Please copy the last part of the entries exactly: the line that has "This screenshot has height=409, width=640." and every line up to and including the end, nothing more.

(Data to examine)

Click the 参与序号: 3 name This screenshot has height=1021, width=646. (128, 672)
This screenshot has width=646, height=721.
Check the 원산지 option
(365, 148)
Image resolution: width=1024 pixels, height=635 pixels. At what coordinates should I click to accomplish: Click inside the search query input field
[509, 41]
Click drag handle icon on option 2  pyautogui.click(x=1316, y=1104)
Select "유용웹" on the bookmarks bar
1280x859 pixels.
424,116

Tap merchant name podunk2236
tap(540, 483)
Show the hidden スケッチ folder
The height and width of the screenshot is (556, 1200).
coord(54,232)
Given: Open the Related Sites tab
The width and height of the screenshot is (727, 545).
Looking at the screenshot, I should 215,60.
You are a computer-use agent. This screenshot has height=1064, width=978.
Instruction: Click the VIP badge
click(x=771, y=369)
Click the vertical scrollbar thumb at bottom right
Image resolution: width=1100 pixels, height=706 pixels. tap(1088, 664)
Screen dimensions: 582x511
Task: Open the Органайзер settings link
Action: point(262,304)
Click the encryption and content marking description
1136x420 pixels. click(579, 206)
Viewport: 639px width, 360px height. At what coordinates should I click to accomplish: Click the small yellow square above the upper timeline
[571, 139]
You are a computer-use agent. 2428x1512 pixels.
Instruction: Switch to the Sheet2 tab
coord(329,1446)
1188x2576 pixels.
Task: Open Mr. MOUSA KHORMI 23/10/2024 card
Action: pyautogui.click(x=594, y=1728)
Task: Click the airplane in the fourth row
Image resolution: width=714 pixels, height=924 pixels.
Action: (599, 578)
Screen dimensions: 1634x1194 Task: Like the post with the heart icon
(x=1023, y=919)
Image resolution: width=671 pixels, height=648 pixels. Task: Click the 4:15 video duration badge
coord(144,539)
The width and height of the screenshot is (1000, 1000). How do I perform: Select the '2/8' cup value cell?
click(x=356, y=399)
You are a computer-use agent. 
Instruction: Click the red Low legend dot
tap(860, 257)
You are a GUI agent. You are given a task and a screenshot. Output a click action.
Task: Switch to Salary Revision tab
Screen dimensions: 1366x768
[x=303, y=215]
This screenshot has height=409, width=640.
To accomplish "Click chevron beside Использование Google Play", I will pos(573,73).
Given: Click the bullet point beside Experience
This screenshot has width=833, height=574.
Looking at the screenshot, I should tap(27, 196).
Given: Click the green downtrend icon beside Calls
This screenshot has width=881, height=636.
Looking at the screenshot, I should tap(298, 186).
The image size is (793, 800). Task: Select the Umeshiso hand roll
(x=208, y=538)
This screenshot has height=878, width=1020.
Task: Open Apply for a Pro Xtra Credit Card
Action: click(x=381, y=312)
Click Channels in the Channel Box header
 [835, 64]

(End Data to examine)

Finished exercise
This screenshot has height=409, width=640.
To accomplish "Click chevron beside Использование Google Play", I will pos(573,73).
Given: Click the bullet point beside Experience
This screenshot has width=833, height=574.
Looking at the screenshot, I should tap(27, 196).
Given: Click the green downtrend icon beside Calls
This screenshot has width=881, height=636.
Looking at the screenshot, I should tap(298, 186).
The image size is (793, 800). Task: Select the Umeshiso hand roll
(x=208, y=538)
This screenshot has height=878, width=1020.
Task: Open Apply for a Pro Xtra Credit Card
Action: click(x=381, y=312)
Click Channels in the Channel Box header
 [835, 64]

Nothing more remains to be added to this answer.